◆ About this task
Find the line containing "Task: Click the Records per second field" in the entries below. Restate it and each line after it, word for word, up to and including the line containing "This screenshot has width=750, height=500.".

◆ Saved data entries
╭──
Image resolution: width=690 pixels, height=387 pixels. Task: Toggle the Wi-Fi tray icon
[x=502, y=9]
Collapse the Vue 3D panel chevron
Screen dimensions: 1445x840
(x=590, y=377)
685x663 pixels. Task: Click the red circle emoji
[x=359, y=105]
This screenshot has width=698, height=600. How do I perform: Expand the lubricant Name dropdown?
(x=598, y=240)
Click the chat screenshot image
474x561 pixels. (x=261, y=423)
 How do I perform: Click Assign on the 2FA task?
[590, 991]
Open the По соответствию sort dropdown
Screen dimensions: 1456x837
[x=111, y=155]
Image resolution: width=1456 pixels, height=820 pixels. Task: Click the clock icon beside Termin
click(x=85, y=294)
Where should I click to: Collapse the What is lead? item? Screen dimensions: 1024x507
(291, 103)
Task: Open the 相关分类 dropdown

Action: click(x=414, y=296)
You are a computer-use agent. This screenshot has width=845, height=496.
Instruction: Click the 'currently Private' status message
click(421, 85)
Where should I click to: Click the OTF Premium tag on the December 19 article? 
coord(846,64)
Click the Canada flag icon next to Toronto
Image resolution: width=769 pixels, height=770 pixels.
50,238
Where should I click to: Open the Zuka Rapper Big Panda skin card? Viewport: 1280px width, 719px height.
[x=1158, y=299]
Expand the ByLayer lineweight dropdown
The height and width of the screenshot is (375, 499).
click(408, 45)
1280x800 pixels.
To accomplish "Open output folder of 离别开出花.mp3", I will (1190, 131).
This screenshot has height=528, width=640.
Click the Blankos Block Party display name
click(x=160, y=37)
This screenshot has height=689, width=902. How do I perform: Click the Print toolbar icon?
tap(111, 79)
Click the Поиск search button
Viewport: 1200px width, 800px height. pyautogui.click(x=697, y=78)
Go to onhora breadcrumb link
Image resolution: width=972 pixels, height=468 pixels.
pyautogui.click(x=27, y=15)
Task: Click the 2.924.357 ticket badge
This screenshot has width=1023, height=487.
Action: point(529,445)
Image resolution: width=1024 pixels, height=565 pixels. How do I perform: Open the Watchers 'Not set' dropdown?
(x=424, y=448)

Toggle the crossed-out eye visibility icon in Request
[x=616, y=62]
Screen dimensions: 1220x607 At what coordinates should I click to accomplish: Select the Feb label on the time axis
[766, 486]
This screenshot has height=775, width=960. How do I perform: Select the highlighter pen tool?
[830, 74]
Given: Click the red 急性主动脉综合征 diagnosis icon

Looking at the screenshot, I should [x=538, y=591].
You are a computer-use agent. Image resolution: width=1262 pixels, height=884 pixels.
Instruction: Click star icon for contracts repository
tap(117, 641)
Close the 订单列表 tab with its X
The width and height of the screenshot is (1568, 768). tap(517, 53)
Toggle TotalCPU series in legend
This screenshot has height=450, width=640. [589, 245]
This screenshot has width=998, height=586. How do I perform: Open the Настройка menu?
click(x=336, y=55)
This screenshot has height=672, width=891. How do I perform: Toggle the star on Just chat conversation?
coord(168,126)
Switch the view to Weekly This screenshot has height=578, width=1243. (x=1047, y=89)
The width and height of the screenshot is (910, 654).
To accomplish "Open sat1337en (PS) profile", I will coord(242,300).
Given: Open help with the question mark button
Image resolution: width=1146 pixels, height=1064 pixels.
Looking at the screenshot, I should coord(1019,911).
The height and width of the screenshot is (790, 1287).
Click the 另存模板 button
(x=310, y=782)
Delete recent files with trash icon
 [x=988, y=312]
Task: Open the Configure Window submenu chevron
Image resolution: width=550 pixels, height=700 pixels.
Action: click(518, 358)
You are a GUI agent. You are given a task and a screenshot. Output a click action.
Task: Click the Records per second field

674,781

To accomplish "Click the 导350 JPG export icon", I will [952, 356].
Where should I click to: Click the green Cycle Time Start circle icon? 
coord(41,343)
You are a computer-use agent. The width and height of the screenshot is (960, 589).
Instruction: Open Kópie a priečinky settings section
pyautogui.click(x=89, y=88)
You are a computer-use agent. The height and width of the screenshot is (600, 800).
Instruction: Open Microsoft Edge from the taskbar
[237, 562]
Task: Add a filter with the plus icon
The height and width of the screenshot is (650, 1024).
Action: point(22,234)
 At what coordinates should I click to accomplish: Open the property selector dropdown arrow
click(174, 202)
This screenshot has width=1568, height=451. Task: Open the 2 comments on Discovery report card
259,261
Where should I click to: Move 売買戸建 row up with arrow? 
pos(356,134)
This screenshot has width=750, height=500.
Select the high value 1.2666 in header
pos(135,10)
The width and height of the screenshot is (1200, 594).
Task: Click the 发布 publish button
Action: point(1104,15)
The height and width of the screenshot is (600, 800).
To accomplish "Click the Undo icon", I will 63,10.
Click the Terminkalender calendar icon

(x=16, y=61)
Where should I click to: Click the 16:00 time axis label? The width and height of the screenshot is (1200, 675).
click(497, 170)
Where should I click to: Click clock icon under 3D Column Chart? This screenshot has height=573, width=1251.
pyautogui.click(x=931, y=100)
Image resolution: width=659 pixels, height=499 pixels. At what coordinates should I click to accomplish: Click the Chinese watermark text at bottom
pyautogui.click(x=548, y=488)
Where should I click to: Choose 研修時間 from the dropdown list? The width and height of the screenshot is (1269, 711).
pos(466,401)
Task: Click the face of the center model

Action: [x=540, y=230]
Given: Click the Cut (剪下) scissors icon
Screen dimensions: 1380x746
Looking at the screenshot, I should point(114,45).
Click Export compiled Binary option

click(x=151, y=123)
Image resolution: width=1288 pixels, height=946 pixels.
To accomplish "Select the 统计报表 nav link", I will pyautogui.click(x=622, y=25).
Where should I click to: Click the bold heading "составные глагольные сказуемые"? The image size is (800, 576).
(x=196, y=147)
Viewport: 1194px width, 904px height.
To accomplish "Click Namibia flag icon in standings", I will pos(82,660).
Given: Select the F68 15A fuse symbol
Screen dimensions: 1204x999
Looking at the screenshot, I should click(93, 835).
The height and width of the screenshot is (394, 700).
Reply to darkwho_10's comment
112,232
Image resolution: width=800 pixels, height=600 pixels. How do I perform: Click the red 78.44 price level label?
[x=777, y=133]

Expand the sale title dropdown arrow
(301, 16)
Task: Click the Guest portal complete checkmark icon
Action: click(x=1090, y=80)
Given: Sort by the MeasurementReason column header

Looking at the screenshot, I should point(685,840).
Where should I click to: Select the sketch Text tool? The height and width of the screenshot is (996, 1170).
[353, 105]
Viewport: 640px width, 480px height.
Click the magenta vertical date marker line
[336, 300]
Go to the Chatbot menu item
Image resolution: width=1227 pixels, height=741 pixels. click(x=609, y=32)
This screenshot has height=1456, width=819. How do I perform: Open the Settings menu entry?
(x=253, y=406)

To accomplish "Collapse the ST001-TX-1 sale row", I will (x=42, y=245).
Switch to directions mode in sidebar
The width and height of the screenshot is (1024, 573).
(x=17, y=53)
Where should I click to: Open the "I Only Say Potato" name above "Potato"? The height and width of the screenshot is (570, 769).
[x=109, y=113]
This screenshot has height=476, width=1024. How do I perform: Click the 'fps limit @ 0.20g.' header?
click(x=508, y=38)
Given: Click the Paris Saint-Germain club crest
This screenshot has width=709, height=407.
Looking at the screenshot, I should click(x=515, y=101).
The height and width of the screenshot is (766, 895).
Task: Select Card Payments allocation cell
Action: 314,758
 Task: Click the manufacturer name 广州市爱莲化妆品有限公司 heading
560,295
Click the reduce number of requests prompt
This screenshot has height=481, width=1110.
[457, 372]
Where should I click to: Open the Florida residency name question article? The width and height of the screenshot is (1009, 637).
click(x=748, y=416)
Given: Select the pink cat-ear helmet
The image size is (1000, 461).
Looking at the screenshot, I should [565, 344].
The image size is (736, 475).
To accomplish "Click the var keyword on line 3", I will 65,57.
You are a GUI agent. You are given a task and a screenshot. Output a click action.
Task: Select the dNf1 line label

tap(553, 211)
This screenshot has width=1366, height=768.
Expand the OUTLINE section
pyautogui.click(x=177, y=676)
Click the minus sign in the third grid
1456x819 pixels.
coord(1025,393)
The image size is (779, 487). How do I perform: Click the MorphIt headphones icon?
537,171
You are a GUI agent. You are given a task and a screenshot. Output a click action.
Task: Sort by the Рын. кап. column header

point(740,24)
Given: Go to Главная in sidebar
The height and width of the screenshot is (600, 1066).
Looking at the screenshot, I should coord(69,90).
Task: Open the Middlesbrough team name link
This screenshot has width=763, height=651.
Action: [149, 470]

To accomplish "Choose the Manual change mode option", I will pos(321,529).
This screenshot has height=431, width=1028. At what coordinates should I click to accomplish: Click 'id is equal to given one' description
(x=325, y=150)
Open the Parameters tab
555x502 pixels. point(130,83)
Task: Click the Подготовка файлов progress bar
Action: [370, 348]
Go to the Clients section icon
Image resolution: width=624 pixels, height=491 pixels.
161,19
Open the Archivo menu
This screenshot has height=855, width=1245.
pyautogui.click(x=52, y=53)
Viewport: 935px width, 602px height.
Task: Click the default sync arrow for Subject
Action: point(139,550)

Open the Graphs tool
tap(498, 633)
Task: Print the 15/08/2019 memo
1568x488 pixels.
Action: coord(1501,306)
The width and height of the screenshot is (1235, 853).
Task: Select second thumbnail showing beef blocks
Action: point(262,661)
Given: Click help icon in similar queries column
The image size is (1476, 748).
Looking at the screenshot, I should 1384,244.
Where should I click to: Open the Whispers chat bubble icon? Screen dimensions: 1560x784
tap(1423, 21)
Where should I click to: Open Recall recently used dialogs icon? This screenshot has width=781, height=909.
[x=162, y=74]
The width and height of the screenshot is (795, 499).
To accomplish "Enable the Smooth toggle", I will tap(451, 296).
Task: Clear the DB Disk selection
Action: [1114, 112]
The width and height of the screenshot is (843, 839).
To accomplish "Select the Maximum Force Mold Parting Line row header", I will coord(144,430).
╰──
◆ Your solution
Task: Click the Records per second field

674,781

To accomplish "Click the 导350 JPG export icon", I will [952, 356].
Where should I click to: Click the green Cycle Time Start circle icon? 
coord(41,343)
You are a computer-use agent. The width and height of the screenshot is (960, 589).
Instruction: Open Kópie a priečinky settings section
pyautogui.click(x=89, y=88)
You are a computer-use agent. The height and width of the screenshot is (600, 800).
Instruction: Open Microsoft Edge from the taskbar
[237, 562]
Task: Add a filter with the plus icon
The height and width of the screenshot is (650, 1024).
Action: point(22,234)
 At what coordinates should I click to accomplish: Open the property selector dropdown arrow
click(174, 202)
This screenshot has width=1568, height=451. Task: Open the 2 comments on Discovery report card
259,261
Where should I click to: Move 売買戸建 row up with arrow? 
pos(356,134)
This screenshot has width=750, height=500.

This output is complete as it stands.